#### Problem statement:
The answer must be an exact copy of the lines from the one containing "Screen dimensions: 565x333" through the end of the records, with the pictures left out.

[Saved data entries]

--- START ---

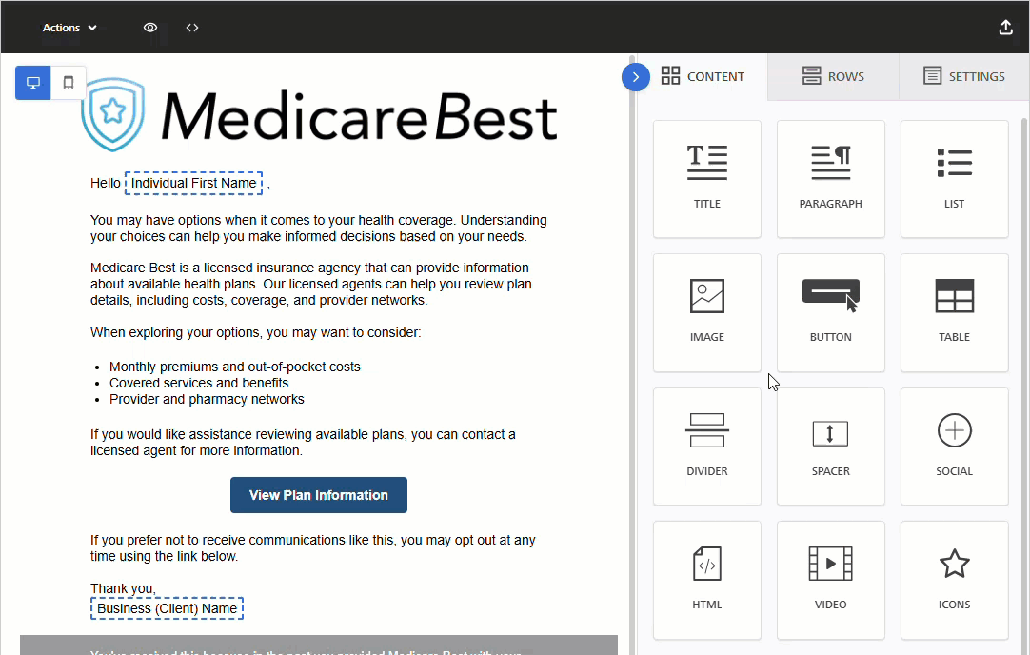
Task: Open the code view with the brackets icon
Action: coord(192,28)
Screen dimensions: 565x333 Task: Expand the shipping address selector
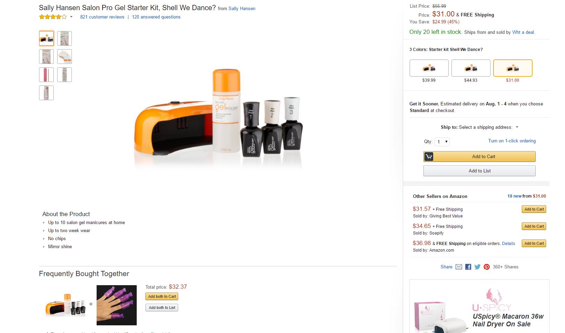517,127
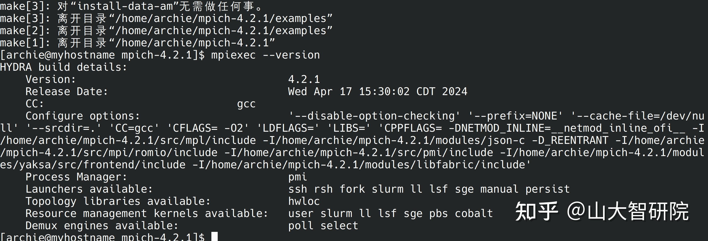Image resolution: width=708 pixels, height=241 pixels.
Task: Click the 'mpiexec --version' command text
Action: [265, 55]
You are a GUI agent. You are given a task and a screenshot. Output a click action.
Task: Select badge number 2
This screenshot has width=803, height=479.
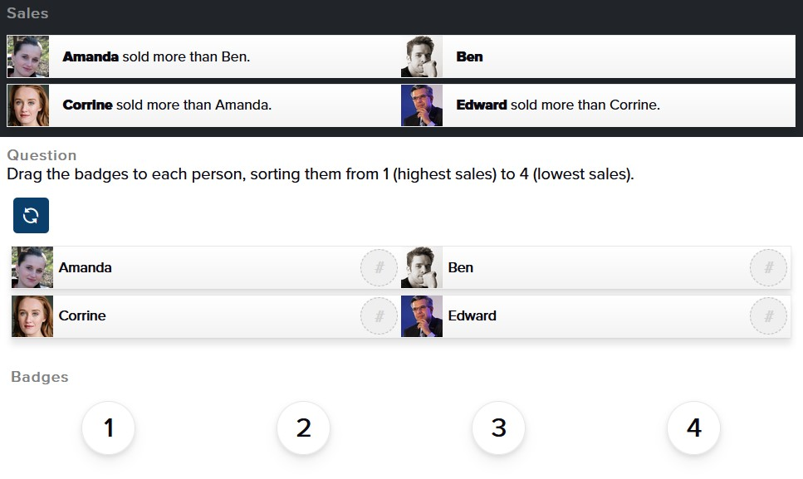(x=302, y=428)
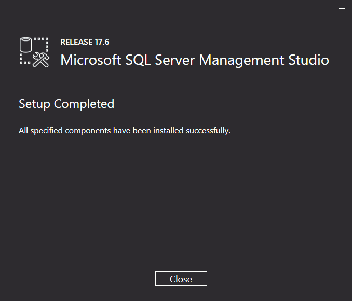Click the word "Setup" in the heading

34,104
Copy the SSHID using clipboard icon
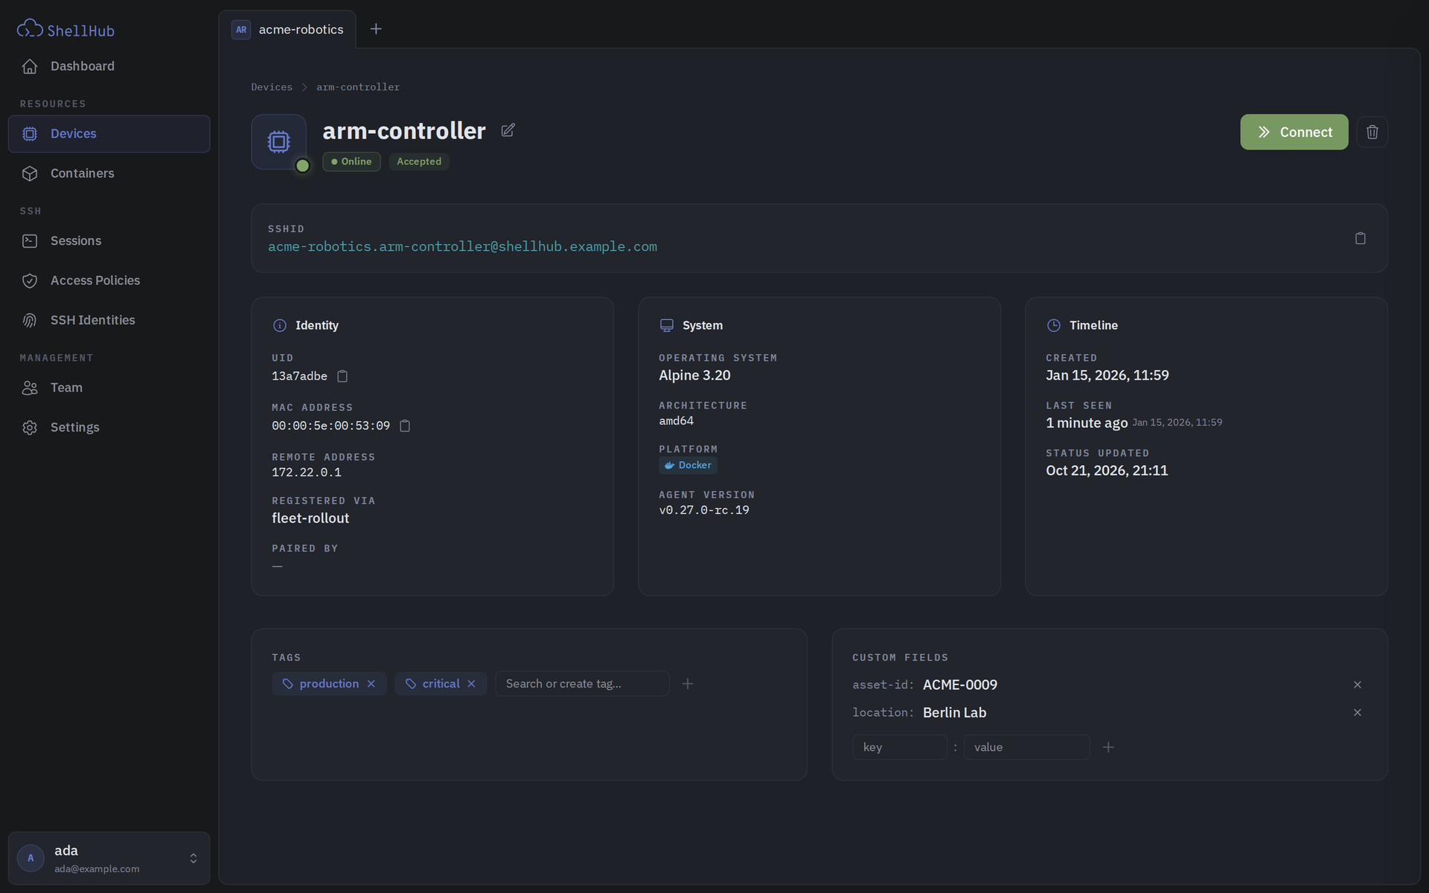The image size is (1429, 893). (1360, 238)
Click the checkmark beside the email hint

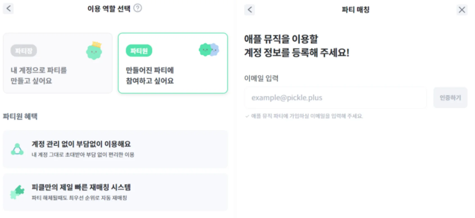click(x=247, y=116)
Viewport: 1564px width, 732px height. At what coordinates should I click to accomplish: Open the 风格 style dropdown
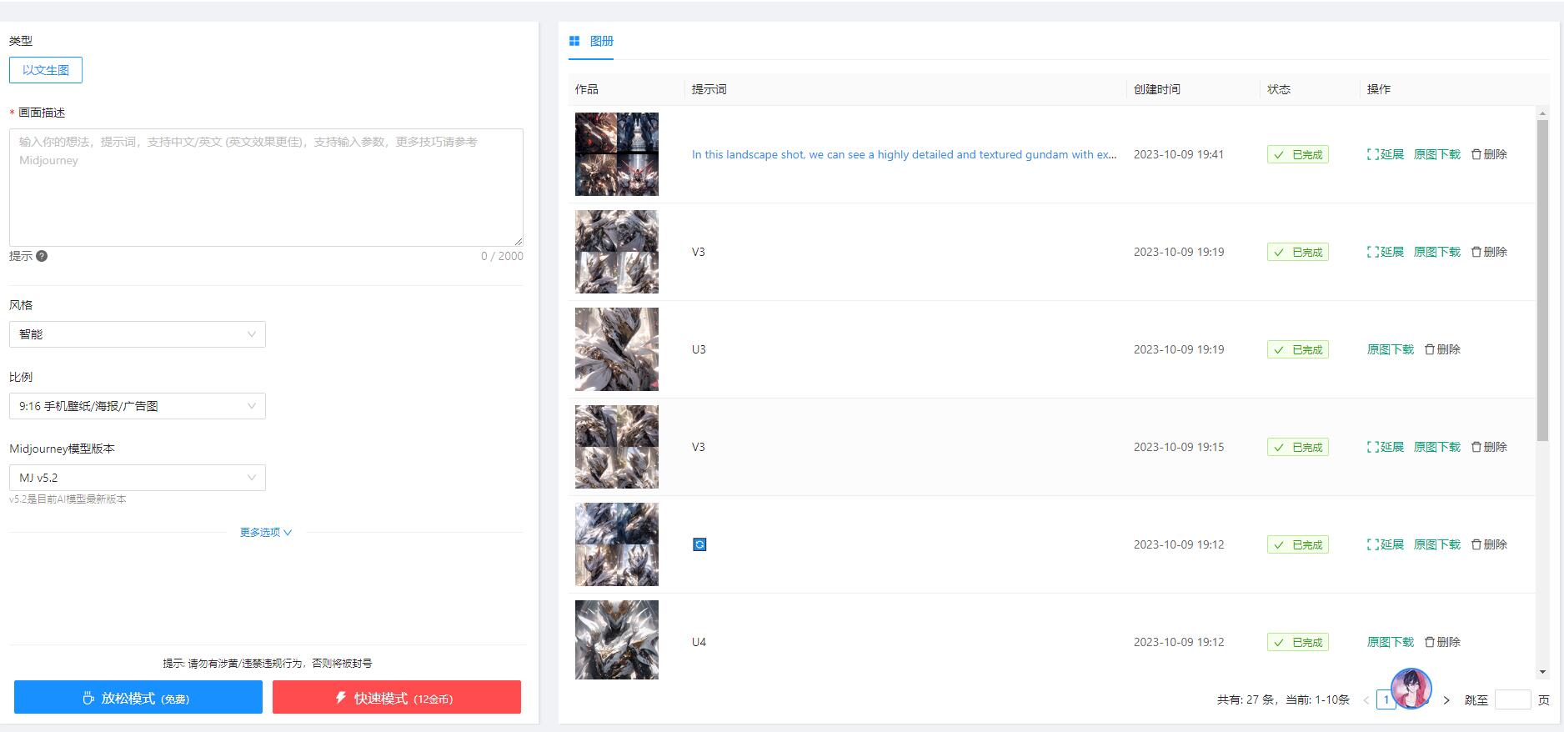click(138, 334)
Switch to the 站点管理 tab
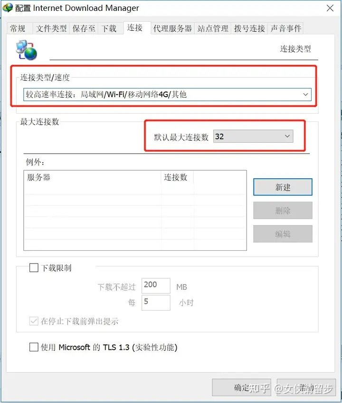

--- END ---

#### Result:
Screen dimensions: 565x333 Task: Expand the shipping address selector
517,127
Image resolution: width=708 pixels, height=241 pixels.
Task: Click the 'mpiexec --version' command text
Action: [265, 55]
You are a GUI agent. You are given a task and a screenshot. Output a click action.
Task: Select badge number 2
This screenshot has width=803, height=479.
(x=302, y=428)
Click the word "Setup" in the heading

34,104
Copy the SSHID using clipboard icon
The image size is (1429, 893). (1360, 238)
Click the checkmark beside the email hint

click(x=247, y=116)
Viewport: 1564px width, 732px height. At what coordinates should I click to accomplish: Open the 风格 style dropdown
click(138, 334)
Switch to the 站点管理 tab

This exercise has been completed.